Gas turbines are a mode of production of electric power, privileged over others for variables reasons depending on the case, including sometimes the fact that it involves power stations of which footprint is moderate (when compared to the footprint of coal-fired plants or of nuclear power stations), which can be therefore a priori implanted almost everywhere and whose location can be notably guided by the proximity of consumers (e.g. in industrial zones when it is not in a semi-urban environment) or by the proximity of fuel deposits (e.g. gas, crude oil).
The fight against noise pollution that they may generate is not the only field of intervention of ITS.
Indeed, these plants with very variable production capacity (from a few MW for the smallest ones to several hundred MW for the largest ones) are based on the use of machines affiliated to internal combustion engines requiring combustion air and a fluid for its (complex) forced ventilation systems sufficiently clean.
In case of plants which are sometimes located in places as hostile as a desert where recurring sandstorms occur, specific devices must be envisaged in order to allow the proper functioning and durability of the various high-tech equipment involved by the various operating principles used.
ITS will participate in the construction of filtration systems for two high-power gas turbines (more than 120 MW single cycle, more than 190 MW combined cycle) for a power plant in North Africa.

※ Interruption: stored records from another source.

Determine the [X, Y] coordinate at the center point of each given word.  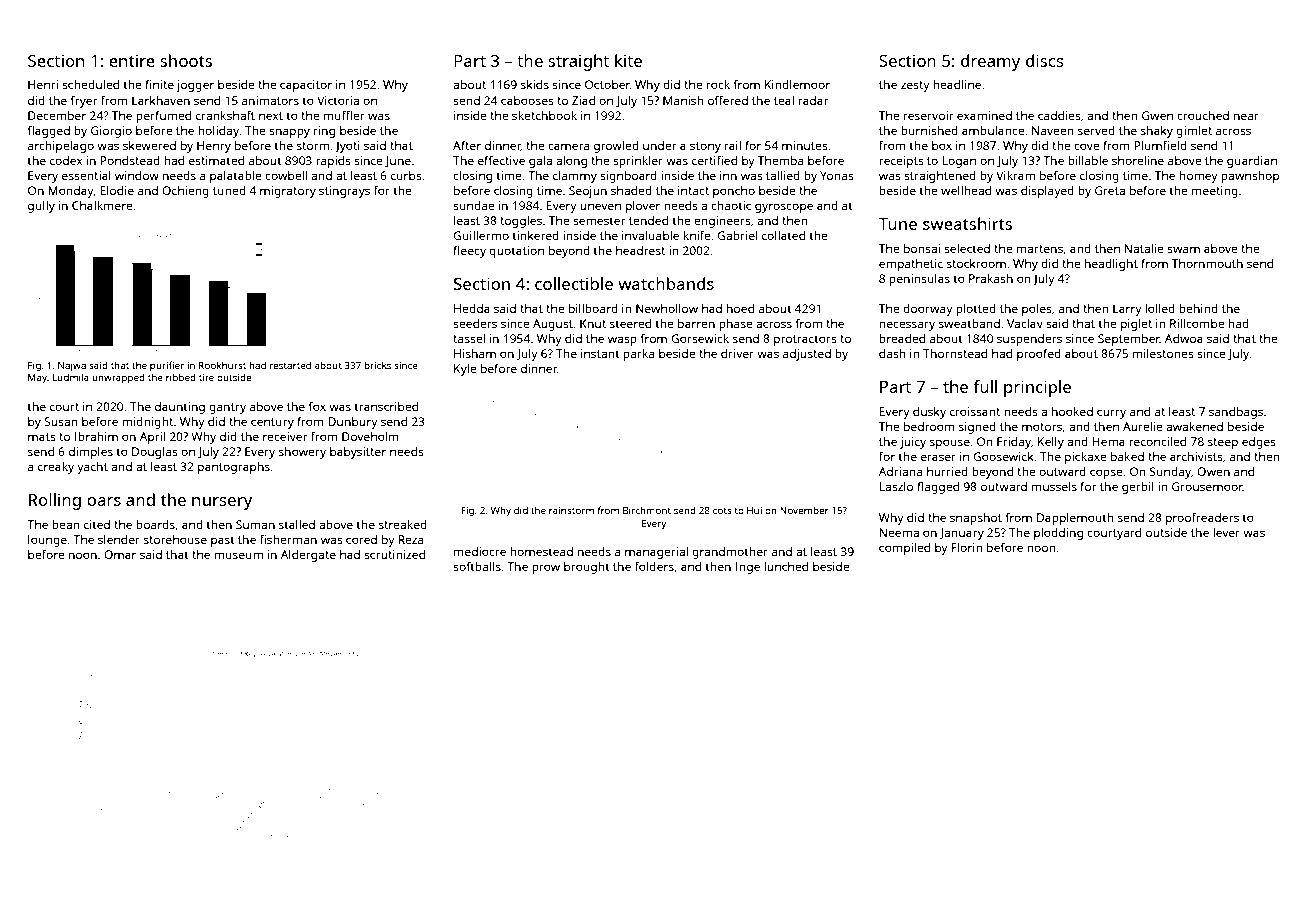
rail [733, 145]
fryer [84, 102]
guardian [1252, 162]
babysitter [358, 453]
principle [1037, 388]
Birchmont [647, 510]
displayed [1047, 192]
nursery [222, 503]
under [660, 145]
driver [737, 353]
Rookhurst [222, 365]
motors [1042, 427]
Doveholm [370, 436]
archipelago [61, 147]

The quality of the air once filtered will obviously constitute a major criterion of judgment of the quality of these systems, the modalities of their maintenance (e.g. the replacement of the consumables) also constituting an essential aspect of this filtration system for gas turbines.
As often happens for installations upgrading projects providing the implementation a posteriori of equipment not originally planned, the design of devices which are both efficient and compatible with the existing equipment e.g. sufficiently compact to enable their addition in a gas turbine environment where little space is available for them will be a major challenge.
As always in regard to filtration systems for gas turbines, the choice of optimum filter media and their integration in a sophisticated system whose piloting requires specific instrumentation will be key factors for success.
The design and the construction of a gas turbine filtration system requires multidisciplinary technical skills, all of which must be of the highest standard, the performance of the related technology and its durability not being the least of quality of equipment marketed by ITS, which can be sollicited for any project in relation to air intake systems.